British cycling clothing brand Endura has posted “significant” financial losses at a challenging time for the industry’s retail market.
The Edinburgh-based company shared its annual accounts on Tuesday, revealing a £14,119,000 pre-tax loss, down from a profit of £759,000 at the end of 2022. The latest reporting period covers the 13 months to February 2024.
It is the first time Endura has posted a loss since 2019, and follows prosperity during the pandemic, when profits remained over £2.5m.
In a note accompanying the latest accounts, company director Andrew Long said a “large reduction in sales” had filtered down into a “significant loss in the year”.

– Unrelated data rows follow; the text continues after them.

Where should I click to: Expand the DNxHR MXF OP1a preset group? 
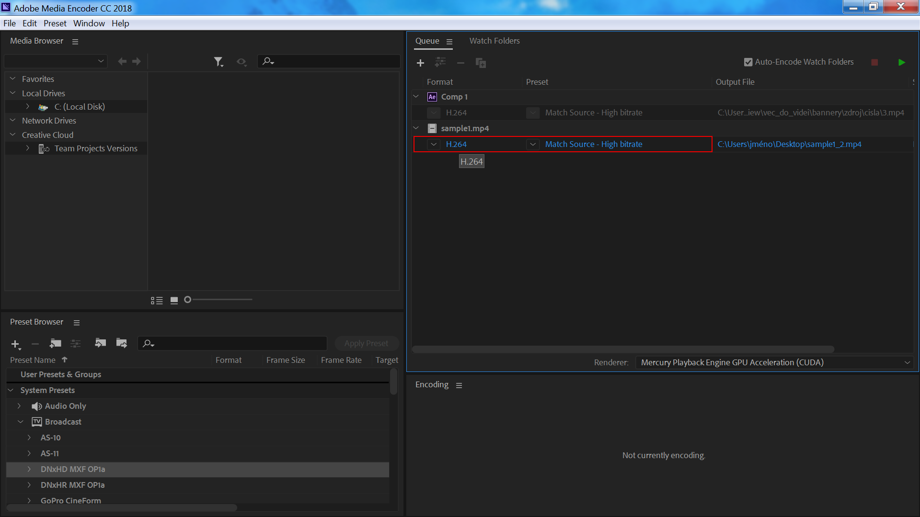[29, 485]
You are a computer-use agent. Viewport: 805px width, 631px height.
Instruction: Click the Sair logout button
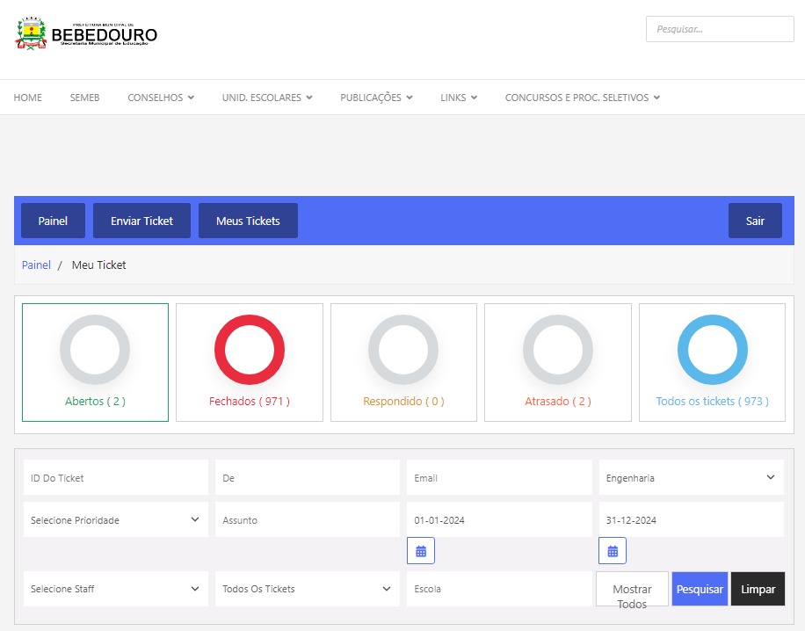(755, 221)
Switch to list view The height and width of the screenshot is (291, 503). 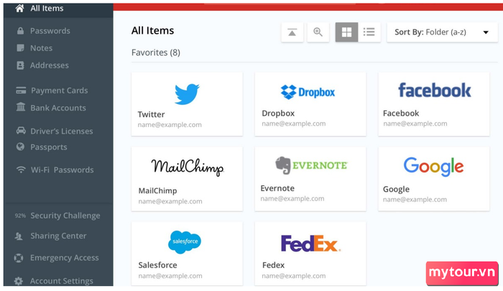[369, 32]
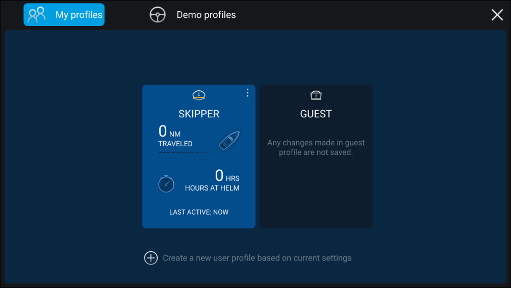The image size is (511, 288).
Task: Click the guest profile not-saved description text
Action: (x=316, y=147)
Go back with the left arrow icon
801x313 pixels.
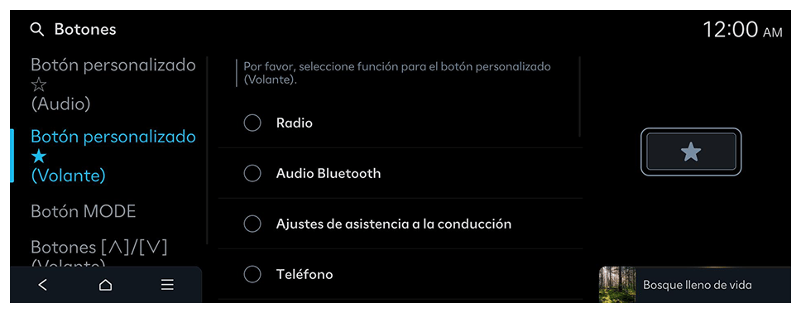(43, 285)
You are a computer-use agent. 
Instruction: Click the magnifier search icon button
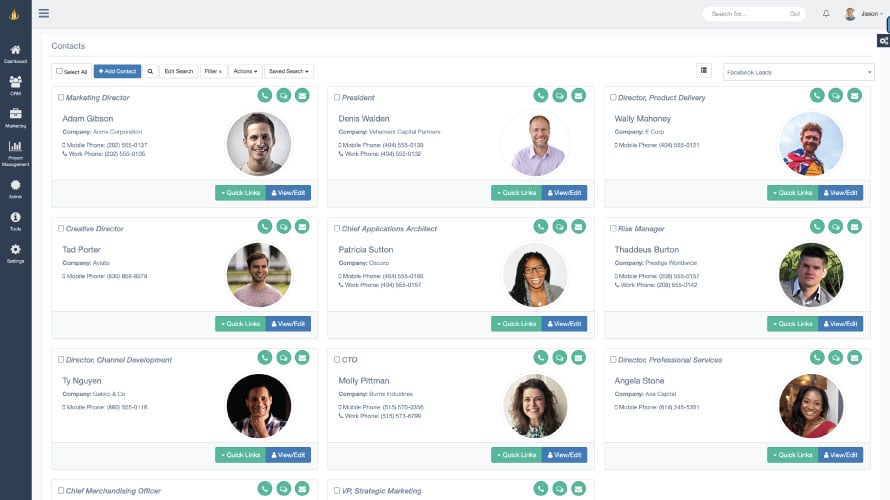(150, 72)
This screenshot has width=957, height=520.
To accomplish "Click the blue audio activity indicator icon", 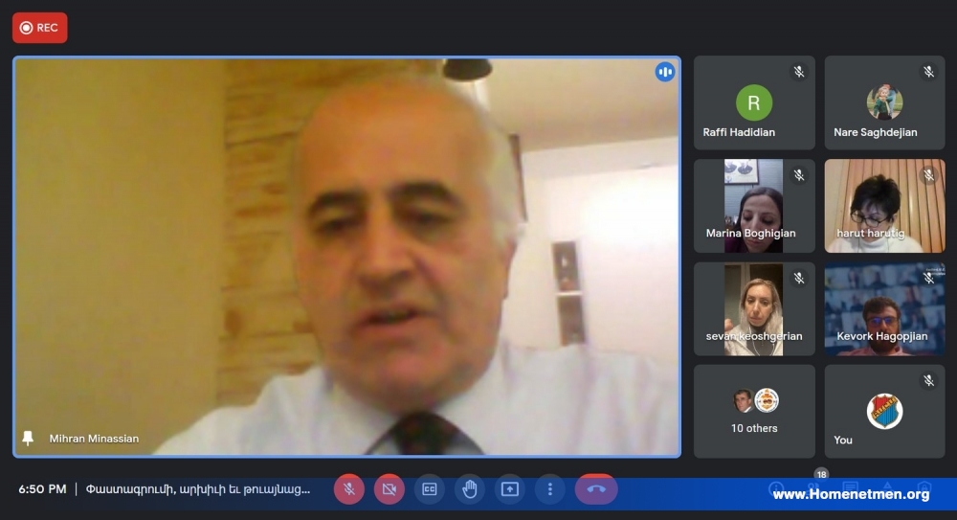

“The movement in the period is due to a reduction in sales, primarily in the United Kingdom region, which reflected challenging market conditions found throughout the cycling industry after unforeseen growth during the Covid pandemic,” Long wrote. “The challenging market is even more evident in the turnover figures given we have an extended year end this year.”
Over the 13-month period, Endura’s turnover from sales fell from almost £41m at the end of 2022 to £28.5m. Some of the company’s losses also came from “impairment” of inventory, with the value of its stock drawn down in value by £2.8m.
Endura is a subsidiary of the Pentland Group, which is known for being a majority shareholder of JD Sports. Despite the cycling brand’s losses, its parent company confirmed it will “provide the support, as appropriate” to allow it to meet its liabilities for the next 12 months. Pentland, which also owns Speedo and Berghaus, enjoyed a profit after tax for the same financial period of £339.8m.
In comments shared with Cycling Weekly, Endura's senior vice president Noah Bernard said: “We know that during the pandemic, many people bought their cycling kit and it’s taken a while for the wider market to catch up.
“Pentland Brands operates a portfolio of brands in a number of categories, and is committed to Endura and the exciting growth plans we have in key markets around the world like the US, UK and Germany. We’re also doubling down on mountain biking and gravel – which lie at the heart of the dirt lifestyle we are notorious for.”
Bernard added that he remains “positive” about the brand's future.
Still, Endura’s woes mirror those across the cycling clothing industry. Earlier this year, Le Col shared losses in excess of £6m, while last month, Rapha posted a pre-tax loss of £22.7m, marking seven years in the red.
In a statement at the time, a Rapha spokesperson said the company was “focused on further improving business profitability and resilience” against a “backdrop of a turbulent and competitive post-pandemic cycling sector”.
Following the pandemic, many companies were left with surplus stock, and faced reduced demand from consumers. These market conditions contributed to Wiggle Chain Reaction Cycles entering administration in late 2023, with the company eventually bought by Frasers Group. Elsewhere, UK-based clothing companies Presca and Milltag were forced to cease trading.
Experts have said businesses within the industry are currently working on the mantra ‘survive to 2025’, when it is hoped overstocking will settle.